Press Releases: Research Funded by Agencies Participating in the National Nanotechnology Initiative

(Funded in part by the U.S. Department of Energy and the National Science Foundation)

Researchers at Georgia Tech have developed a new nanoelectronics platform based on graphene – a single sheet of carbon atoms – that is compatible with conventional microelectronics manufacturing. To create the new nanoelectronics platform, the researchers created a modified form of epigraphene – a layer of graphene that can spontaneously form on top of silicon carbide crystal, a semiconductor used in high-power electronics. In collaboration with researchers at Tianjin University in China, they produced unique silicon carbide chips from electronics-grade silicon carbide crystals. Then, the researchers used electron beam lithography to carve the graphene nanostructures and weld their edges to the silicon carbide chips. 

(Funded by the U.S. Department of Energy and the U.S. Department of Defense)

WHAT TO WORK ON ::
A - Decide whether each statement agrees with the press release on graphene nanoelectronics. Answer yes or no for each, and quote the deciding words. (i) The new platform works with conventional microelectronics manufacturing. (ii) The silicon carbide chips were made together with researchers at Tianjin University in China. (iii) The graphene nanostructures were carved with photolithography.
B - According to the press release on graphene nanoelectronics, what kind of material is silicon carbide, and what is it used in?
C - Carry on the press release on graphene nanoelectronics from its final line.
The entries that come next are separate material and are not part of the press release on graphene nanoelectronics.

RECORDS SUPPLIED ::
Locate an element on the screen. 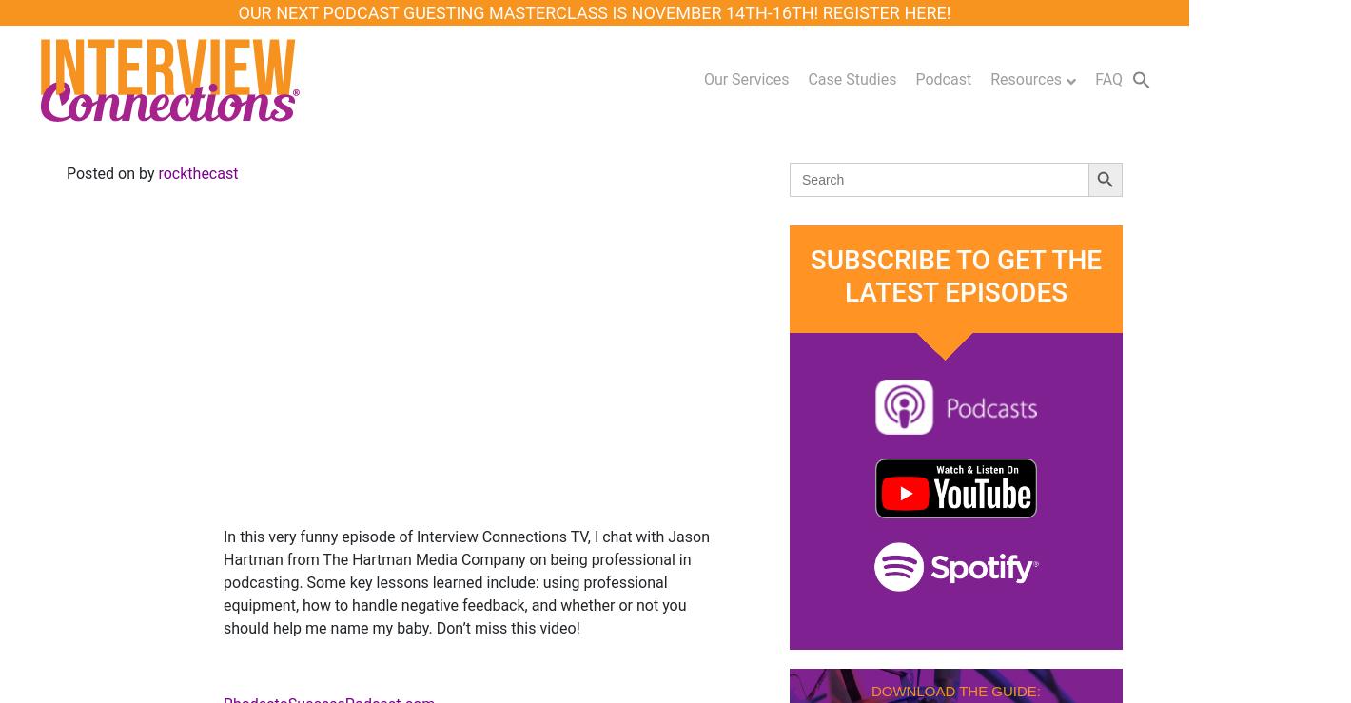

==

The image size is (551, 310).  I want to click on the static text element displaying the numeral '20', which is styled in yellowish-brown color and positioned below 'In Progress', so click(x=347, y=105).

ANSWERS BELOW ::
A -
(i) Yes: "that is compatible with conventional microelectronics manufacturing"
(ii) Yes: "In collaboration with researchers at Tianjin University in China, they produced unique silicon carbide chips from electronics-grade silicon carbide crystals"
(iii) No: "the researchers used electron beam lithography to carve the graphene nanostructures"

B - It is a semiconductor used in high-power electronics.

C -
Scientists at the U.S. Department of Energy’s Lawrence Livermore National Laboratory have created vertically aligned single-walled carbon nanotubes on metal foils. Vertically aligned carbon nanotubes have exceptional mechanical, electrical, and transport properties in addition to an aligned architecture, which is key for applications such as membrane separation, thermal management, fiber spinning, electronic interconnects, and energy storage.

(Funded by the U.S. Department of Defense and the National Science Foundation)

Researchers at Penn State have discovered that a new type of active pixel sensors that use a novel two-dimensional (2D) material may both enable ultra-sharp cell phone photos and create a new class of extremely energy-efficient Internet of Things (IoT) sensors. The 2D material is molybdenum disulfide, a semiconductor that is sensitive to light.

(Funded in part by the National Science Foundation)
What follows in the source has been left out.